With the first line as the start and the line containing "十二星座週運勢：2026.08.17-08.23 (848, 399)" as the end, write out every line of the records exactly.

%%

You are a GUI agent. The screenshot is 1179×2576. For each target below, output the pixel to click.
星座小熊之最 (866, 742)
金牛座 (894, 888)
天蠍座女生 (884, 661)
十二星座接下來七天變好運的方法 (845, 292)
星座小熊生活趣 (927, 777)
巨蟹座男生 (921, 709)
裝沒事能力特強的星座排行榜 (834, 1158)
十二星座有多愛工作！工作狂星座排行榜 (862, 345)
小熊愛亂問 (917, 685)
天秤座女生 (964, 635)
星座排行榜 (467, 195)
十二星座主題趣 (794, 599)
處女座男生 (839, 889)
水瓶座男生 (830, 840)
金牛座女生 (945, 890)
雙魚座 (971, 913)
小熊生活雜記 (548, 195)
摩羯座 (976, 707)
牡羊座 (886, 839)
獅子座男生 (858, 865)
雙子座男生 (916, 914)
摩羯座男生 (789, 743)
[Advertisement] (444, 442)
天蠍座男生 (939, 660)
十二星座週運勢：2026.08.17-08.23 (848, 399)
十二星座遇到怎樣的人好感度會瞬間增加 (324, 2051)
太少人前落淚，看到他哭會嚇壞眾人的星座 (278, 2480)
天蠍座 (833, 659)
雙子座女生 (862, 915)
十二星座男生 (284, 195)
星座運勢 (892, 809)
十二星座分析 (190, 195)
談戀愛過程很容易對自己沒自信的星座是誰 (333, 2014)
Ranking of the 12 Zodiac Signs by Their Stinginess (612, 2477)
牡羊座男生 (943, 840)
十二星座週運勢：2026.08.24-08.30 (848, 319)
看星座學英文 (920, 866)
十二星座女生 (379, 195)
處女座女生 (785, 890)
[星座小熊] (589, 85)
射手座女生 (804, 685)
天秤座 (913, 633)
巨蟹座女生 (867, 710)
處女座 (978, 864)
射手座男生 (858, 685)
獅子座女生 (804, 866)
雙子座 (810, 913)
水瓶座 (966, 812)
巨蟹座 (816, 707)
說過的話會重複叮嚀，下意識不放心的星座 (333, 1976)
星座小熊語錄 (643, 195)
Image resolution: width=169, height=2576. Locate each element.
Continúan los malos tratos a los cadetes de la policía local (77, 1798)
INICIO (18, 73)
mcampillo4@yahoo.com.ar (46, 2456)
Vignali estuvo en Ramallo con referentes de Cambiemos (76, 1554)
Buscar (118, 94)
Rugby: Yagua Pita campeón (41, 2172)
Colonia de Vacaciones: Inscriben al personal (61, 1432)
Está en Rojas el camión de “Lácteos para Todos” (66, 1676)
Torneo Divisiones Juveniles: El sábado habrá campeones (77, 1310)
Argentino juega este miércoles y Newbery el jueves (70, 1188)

%%

RESPONSE BELOW
You are a GUI agent. The screenshot is 1179×2576. For each target below, output the pixel to click.
星座小熊之最 (866, 742)
金牛座 (894, 888)
天蠍座女生 (884, 661)
十二星座接下來七天變好運的方法 (845, 292)
星座小熊生活趣 (927, 777)
巨蟹座男生 (921, 709)
裝沒事能力特強的星座排行榜 (834, 1158)
十二星座有多愛工作！工作狂星座排行榜 (862, 345)
小熊愛亂問 (917, 685)
天秤座女生 (964, 635)
星座排行榜 (467, 195)
十二星座主題趣 (794, 599)
處女座男生 (839, 889)
水瓶座男生 (830, 840)
金牛座女生 (945, 890)
雙魚座 (971, 913)
小熊生活雜記 (548, 195)
摩羯座 (976, 707)
牡羊座 (886, 839)
獅子座男生 (858, 865)
雙子座男生 (916, 914)
摩羯座男生 (789, 743)
[Advertisement] (444, 442)
天蠍座男生 (939, 660)
十二星座週運勢：2026.08.17-08.23 (848, 399)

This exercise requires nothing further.